QUOTED PASSAGE:
──────────
The most Important Year in Private Investigation History: 1983
Updated: Jul 5
Private Investigator education is a common issue in the private investigation industry. What is the issue with PI education? It is the private investigation industry focusing on private investigation educational topics that appear interesting and “flashy” but do not move the industry forward. This is why our industry is plagued with PI training programs that do not include practical PI subjects. It is not that the training programs are poorly constructed, they just focus on topics that seem exciting but do not provide useful information to new Private Investigators or the tools of the trade.
Examples of this can be found when we attend Private Investigator conferences. The topics of discussion typically revolve around exciting subjects such as DNA collection, fingerprinting, polygraphing, interrogation techniques, corporate espionage, and so forth. Furthermore, this is mirrored in the training programs offered to new Private Investigators. What is not focused on is practical and tangible Private Investigator subjects such as solo surveillance. Generally, we as Private Investigators will spend the majority of our career performing or managing surveillance files. Yes, surveillance is taught in numerous Private Investigator training programs, but it is almost always large team surveillance that organization such as the FBI would perform. Also, this surveillance education only makes up a small portion of the training program. We as Private Investigators mostly perform solo surveillance, a topic that does not get the attention it deserves.
The PI industry’s discussion on the tools of the trade is another prime example of how we focus on what is exciting but not practical. Think of all the mentions of drones and their place in Private Investigation surveillance. There is a near endless number of articles on this topic with very few Private Investigators utilizing this tool and almost no new PIs. On the contrast, arguably the most important tool, the minivan garners no interest. In 1983, Chrysler came out with the first modern minivan, a spacious yet compact vehicle that was immediately used by Private Investigators. It can be argued that this revolutionized the industry and that this was one of the most important milestones of Private Investigation, aside from the invention of the compact camera. Sadly, in the 1980s, there were no articles on the minivan and its place in PI surveillance. Even today, there is not a lot of content regarding this subject.
What is disappointing, is that what we do is exiting and interesting. There is no need to pump it up with “flash.” Think about all the interesting and exciting stories we have performing solo surveillance for insurance fraud investigations. Furthermore, not focusing on practical topics is detrimental to new up and coming Private Investigators. New PIs need training and education on what we actually do, solo surveillance. If a new Private Investigator is trying to break into the industry, they need at least 30hrs of education on how the industry actually works and at least 100hrs of solo surveillance education. Maybe someday there will be a Private Investigator conference on the topic of solo surveillance for insurance fraud files.
──────────
INFORMATION GIVEN:
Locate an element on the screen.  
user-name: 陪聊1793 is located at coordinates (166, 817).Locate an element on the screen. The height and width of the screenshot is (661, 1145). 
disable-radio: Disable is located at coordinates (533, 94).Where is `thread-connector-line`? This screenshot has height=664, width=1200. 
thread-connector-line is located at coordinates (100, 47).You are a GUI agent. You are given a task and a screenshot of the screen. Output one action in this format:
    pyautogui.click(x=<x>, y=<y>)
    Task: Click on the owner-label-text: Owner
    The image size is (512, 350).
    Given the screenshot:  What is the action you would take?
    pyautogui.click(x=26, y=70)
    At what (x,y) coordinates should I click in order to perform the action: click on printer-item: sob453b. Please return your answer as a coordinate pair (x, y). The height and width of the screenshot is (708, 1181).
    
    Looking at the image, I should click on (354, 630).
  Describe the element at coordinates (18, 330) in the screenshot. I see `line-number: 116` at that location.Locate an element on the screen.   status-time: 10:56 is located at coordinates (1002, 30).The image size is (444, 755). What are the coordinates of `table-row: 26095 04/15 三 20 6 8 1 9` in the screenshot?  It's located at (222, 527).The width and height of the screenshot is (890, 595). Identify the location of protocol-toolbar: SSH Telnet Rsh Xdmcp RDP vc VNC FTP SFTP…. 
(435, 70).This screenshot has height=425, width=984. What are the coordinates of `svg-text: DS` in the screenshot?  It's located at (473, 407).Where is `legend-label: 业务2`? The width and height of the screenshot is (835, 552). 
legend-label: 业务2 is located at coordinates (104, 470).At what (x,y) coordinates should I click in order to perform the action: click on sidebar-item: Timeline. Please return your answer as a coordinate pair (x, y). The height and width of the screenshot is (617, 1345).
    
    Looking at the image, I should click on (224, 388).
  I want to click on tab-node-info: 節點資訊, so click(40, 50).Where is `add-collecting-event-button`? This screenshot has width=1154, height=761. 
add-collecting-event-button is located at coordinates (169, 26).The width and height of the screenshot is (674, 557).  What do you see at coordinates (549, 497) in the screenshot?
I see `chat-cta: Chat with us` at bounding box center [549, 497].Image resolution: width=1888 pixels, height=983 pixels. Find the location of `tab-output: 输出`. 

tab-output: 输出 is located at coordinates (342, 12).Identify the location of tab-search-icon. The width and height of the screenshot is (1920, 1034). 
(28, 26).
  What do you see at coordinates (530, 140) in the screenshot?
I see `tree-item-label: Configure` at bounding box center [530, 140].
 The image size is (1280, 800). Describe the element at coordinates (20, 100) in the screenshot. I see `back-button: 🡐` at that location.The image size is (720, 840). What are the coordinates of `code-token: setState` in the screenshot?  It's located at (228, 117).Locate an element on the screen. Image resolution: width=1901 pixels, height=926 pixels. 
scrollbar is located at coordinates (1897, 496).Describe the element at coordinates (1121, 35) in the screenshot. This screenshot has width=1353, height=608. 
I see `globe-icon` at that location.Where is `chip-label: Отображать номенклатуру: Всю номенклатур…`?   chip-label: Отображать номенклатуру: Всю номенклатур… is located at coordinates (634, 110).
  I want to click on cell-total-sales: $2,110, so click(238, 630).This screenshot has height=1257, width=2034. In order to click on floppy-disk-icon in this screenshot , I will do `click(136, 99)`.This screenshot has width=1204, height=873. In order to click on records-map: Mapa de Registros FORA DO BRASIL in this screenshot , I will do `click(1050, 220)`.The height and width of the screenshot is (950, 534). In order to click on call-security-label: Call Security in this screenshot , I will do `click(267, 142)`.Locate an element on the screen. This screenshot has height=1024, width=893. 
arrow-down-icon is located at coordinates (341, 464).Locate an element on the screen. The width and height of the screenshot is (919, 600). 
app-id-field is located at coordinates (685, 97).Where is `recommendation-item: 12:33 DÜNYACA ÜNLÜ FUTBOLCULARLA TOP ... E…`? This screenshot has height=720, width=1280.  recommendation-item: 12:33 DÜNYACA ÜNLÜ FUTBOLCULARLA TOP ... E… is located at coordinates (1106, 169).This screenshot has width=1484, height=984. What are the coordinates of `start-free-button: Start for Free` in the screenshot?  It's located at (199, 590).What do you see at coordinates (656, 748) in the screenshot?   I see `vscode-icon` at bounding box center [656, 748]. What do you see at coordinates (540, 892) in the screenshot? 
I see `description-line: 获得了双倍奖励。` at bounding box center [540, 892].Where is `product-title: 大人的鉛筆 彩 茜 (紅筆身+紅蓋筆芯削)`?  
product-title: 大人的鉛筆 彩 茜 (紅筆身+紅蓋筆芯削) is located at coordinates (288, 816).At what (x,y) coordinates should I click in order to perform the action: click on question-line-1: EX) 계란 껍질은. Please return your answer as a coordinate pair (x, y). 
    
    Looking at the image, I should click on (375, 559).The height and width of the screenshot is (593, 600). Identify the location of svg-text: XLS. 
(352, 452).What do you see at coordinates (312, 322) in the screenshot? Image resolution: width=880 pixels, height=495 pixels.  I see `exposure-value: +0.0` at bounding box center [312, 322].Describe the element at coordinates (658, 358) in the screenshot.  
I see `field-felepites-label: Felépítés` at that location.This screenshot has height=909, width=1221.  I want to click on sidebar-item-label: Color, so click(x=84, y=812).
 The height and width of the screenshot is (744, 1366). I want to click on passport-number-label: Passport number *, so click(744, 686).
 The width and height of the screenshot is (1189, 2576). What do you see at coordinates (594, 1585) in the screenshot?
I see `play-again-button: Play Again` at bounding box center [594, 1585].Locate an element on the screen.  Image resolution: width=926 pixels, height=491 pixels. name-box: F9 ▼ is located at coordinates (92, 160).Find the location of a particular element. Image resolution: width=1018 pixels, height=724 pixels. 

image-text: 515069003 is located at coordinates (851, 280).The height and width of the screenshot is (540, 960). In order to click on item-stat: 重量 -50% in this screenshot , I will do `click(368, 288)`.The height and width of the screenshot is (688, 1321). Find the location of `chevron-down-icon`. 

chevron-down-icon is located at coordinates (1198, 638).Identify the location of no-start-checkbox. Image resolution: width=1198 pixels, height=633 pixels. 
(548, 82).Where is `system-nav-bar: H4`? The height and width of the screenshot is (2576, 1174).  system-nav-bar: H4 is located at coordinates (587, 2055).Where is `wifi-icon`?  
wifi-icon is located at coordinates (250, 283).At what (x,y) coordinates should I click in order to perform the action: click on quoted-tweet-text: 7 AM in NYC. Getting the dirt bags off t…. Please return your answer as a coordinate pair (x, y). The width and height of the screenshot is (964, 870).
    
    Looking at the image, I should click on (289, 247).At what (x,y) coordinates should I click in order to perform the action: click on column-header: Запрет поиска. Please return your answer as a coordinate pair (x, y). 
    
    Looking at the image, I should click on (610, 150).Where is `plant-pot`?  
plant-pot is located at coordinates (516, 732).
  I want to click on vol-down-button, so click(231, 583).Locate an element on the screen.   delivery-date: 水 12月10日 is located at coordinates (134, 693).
──────────
ACTION ITEM: Rewrite the passage of the article on private investigator training starting at "What is disappointing, is" and ending at "insurance fraud files.", swapping "insurance fraud" for "workplace injury".

SOLUTION TO THIS TASK:
What is disappointing, is that what we do is exiting and interesting. There is no need to pump it up with “flash.” Think about all the interesting and exciting stories we have performing solo surveillance for workplace injury investigations. Furthermore, not focusing on practical topics is detrimental to new up and coming Private Investigators. New PIs need training and education on what we actually do, solo surveillance. If a new Private Investigator is trying to break into the industry, they need at least 30hrs of education on how the industry actually works and at least 100hrs of solo surveillance education. Maybe someday there will be a Private Investigator conference on the topic of solo surveillance for workplace injury files.